-- begin Quoted passage --

A whopping 56% of enterprises are using computer vision today and 95% are using or planning to use computer vision in the next year. This data point tells us how important computer vision is for a thriving enterprise. But what is visual search and how is this technology embedded in a compelling value proposition for customers? Below, we look at this ever-growing area of AI.
Computer vision and the subset of visual search has been around as a research topic for over a generation, but it was not until the 1990s that real usable models and their applications began to appear. Growth since then has been due to three significant advances.
1. The raw computing power of machines now deployable on demand in scalable cloud services.
2. NVIDIA’s parallelizable Graphics Processings Units for deep learning.
3. The creation of large, labelled, high-dimensional visual data sets such as ImageNet and Pascal.
These have prevented many instances of overfitting (fitting your conclusions to the data set and declaring victory), as the image net alone contains 14 million hand labelled images!
With hardware mitigating computational expenses, in and around 2012-2015, Convolutional Neural Networks (CNN) began to appear. This was the breakthrough needed to train a computer to recognize an object. A CNN consists of a few layers:
1. Convolutional layer, which can be thought of as a way to scan blocks of pixels and create a map of the features of an image.
2. Max-pooling layer that tells you the relative position of a feature and gets rid of the less important information to make the model faster.
3. Fully connected layers that assign various weights and probabilities to the features.
In the end, the network gives you the probability that your selected image matches another image. If the probability is high enough, the answer will be affirmative. This exciting ability was able to open a range of new possibilities.
Visual Search can encompass a range of activities, but we can summarize the major efforts into three basic categories:
Image Processing – enhancing an image for viewing or modifying it for further use. Not strictly speaking, visual search.
Narrative Description – the cutting edge of computer vision and still in the beginning stages of development. This may involve a conceptual description of a scene or description of an activity or the intention or behavior of an object. This is where Natural Language Processing joins computer vision.
Object Detection – extracting an object(s) from an image and labeling it, the most popular use of Visual Search. This may include 3D scene interpretation.

-- end Quoted passage --
-- begin Records supplied --

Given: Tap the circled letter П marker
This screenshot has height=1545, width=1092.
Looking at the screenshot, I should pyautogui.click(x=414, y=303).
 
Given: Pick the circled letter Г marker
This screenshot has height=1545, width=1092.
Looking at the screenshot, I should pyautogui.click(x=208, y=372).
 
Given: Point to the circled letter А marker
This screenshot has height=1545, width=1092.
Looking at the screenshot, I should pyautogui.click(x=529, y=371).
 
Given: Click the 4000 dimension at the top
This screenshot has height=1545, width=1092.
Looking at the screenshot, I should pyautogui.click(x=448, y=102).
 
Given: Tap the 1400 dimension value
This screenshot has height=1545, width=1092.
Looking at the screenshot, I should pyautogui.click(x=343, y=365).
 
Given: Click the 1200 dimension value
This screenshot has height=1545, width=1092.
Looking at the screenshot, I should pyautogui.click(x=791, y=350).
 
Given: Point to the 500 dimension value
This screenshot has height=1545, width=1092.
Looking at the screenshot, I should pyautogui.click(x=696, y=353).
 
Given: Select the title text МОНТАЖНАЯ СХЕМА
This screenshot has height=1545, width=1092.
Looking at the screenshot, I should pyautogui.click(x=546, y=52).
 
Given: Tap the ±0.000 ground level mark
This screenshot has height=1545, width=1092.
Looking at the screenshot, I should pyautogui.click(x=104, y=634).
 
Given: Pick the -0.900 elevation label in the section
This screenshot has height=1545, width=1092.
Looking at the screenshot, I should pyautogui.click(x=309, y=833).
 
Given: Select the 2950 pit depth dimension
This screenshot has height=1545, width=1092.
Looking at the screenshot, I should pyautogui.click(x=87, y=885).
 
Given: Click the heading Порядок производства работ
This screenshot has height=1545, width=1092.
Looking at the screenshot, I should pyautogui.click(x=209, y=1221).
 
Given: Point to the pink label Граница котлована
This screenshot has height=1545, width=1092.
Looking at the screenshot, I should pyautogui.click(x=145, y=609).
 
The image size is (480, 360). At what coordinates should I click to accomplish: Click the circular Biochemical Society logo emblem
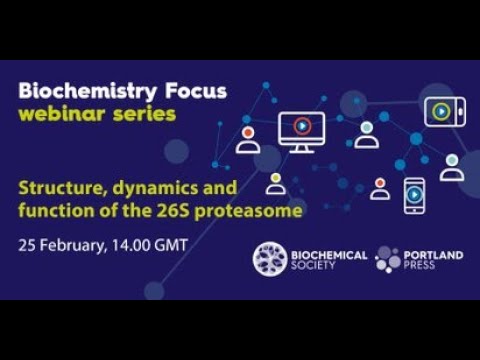pyautogui.click(x=270, y=259)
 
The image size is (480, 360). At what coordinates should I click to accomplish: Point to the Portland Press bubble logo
pyautogui.click(x=387, y=259)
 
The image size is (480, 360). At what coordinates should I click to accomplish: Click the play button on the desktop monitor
pyautogui.click(x=301, y=126)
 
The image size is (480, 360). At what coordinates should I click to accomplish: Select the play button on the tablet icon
pyautogui.click(x=441, y=111)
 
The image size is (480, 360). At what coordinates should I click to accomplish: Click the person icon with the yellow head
pyautogui.click(x=275, y=184)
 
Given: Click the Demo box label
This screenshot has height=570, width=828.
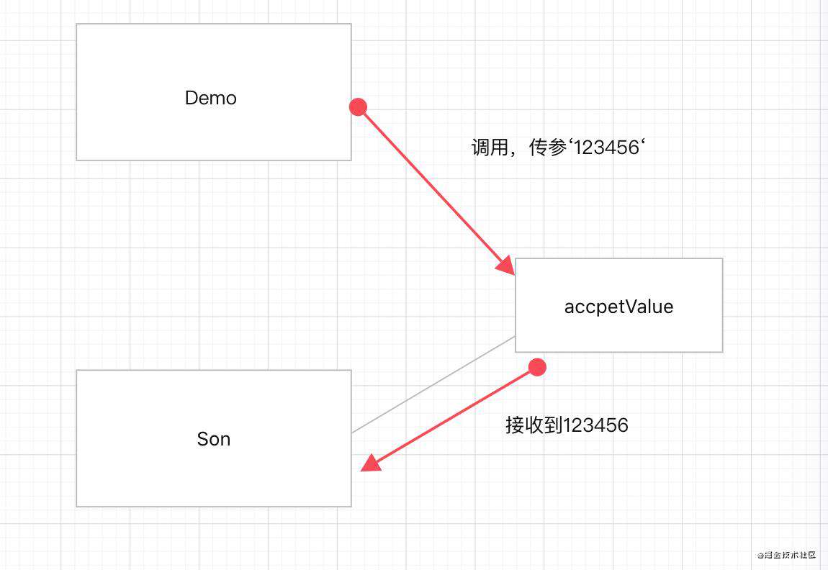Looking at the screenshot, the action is pyautogui.click(x=211, y=98).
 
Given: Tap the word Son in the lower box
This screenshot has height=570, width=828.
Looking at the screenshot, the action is pyautogui.click(x=214, y=439).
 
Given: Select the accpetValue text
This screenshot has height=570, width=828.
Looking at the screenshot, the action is pyautogui.click(x=619, y=307).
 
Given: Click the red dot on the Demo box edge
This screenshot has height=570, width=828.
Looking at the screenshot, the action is pyautogui.click(x=358, y=107).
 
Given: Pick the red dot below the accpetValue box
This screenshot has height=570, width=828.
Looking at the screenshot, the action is pyautogui.click(x=537, y=367).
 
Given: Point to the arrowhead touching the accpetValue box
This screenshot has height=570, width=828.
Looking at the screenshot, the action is pyautogui.click(x=506, y=266).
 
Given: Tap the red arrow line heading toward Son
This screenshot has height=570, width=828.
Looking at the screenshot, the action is pyautogui.click(x=449, y=417).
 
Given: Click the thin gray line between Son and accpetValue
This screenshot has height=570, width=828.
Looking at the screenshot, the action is pyautogui.click(x=433, y=385).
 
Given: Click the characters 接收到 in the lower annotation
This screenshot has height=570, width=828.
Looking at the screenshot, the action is pyautogui.click(x=534, y=425).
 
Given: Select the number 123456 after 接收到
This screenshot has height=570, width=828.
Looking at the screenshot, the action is pyautogui.click(x=596, y=425).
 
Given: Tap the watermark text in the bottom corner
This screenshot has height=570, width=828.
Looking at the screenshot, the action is pyautogui.click(x=786, y=555).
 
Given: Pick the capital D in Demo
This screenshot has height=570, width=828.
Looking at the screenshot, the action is pyautogui.click(x=191, y=98).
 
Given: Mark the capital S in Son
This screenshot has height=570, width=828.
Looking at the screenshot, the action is pyautogui.click(x=203, y=439).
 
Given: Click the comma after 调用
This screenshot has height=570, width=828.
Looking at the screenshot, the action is pyautogui.click(x=513, y=154).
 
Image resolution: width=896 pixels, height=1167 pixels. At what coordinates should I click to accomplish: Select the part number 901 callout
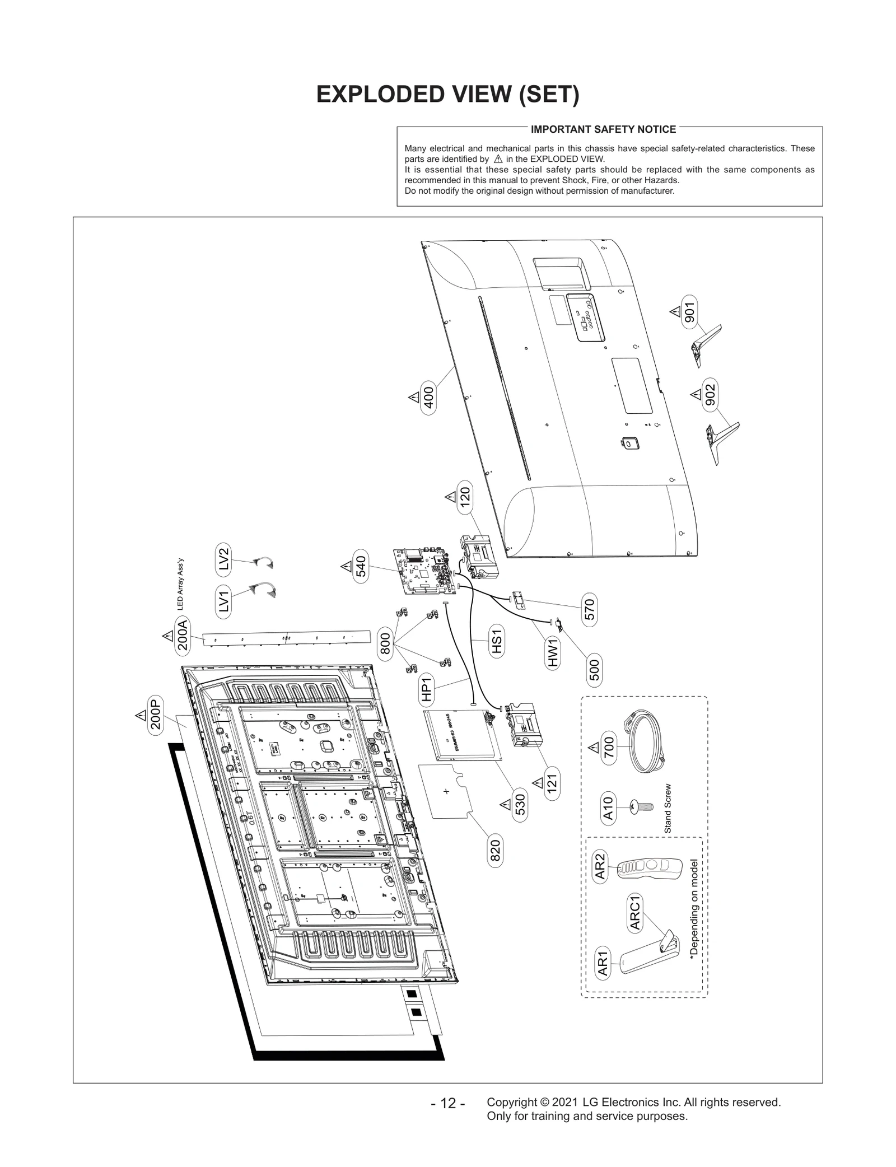[689, 312]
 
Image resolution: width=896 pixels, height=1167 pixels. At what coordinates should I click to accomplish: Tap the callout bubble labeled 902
[710, 395]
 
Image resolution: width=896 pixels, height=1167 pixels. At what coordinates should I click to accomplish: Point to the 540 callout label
[361, 566]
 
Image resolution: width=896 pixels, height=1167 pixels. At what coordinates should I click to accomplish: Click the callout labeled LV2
[223, 559]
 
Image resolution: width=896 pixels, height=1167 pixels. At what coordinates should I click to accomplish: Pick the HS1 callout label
[497, 641]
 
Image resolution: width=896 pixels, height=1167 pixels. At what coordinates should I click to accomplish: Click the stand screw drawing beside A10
[642, 807]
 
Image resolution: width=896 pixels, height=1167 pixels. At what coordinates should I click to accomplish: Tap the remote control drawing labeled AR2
[650, 868]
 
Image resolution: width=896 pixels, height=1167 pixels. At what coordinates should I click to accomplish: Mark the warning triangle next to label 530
[505, 805]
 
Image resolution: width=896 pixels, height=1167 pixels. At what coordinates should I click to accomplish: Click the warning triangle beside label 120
[450, 497]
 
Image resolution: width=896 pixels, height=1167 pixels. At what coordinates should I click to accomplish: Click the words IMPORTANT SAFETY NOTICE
[603, 129]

-- end Records supplied --

■ **Aim of the exercise**
Pick up the article on computer vision and visual search after its final sentence and keep writing it.

■ **Result of this exercise**
The research into Visual Search has spawned several variations of architecture designed to search for an object. Some are more accurate than others and some are faster. The trade-off between speed and accuracy is an important decision for any decision.
If you are an insurance company trying to determine if the damage to a car is significant or if you are trying to determine the probability fraud for a previously submitted claim, you will be using Fast (or Faster) R-CNN architecture. If you are concerned about matching something roughly, such as a sofa or chair, you might have a customer draw a box around the object (a bounding box) and use YOLO or SSD architecture. This is less accurate and requires your user to actively participate by drawing the box, but it is significantly faster.
What if you have more than one product in an image? Image Segmentation has shown great promise for that. Image segmentation is the process of identifying pixels in meaningful or perceptually similar regions. This is currently in use for both images and videos. This method is called Mask-R-CNN, which is a modification of the Faster R-CNN architecture. This method adds a separate mask “head” to the Faster R-CNN network. The mask “head” is an additional CNN (to scan for additional features such as edges) and outputs an m x m mask (a series of really tight squares in and around an object) for each region.
Advances have come so fast that this is now available for use in video as well. Although this is immediately recognizable as a product for use in autonomous vehicles, it can be used by stores to identify items on shelves or warehouses to analyze and optimize utilized space. An example that we have created is shown below:
There are many applications of Visual Search yet to be explored. While only a few years ago people thought it was impossible for cars to be self-driving, we are closer than ever to this reality. The ability to identify objects in real-time are advanced enough that we can begin to imagine that this technology will be able to guide public buses along fixed routes at pre-determined safe speeds. With this, insurance companies will be called upon to calculate the safety of these new algorithms opening new jobs where none existed before.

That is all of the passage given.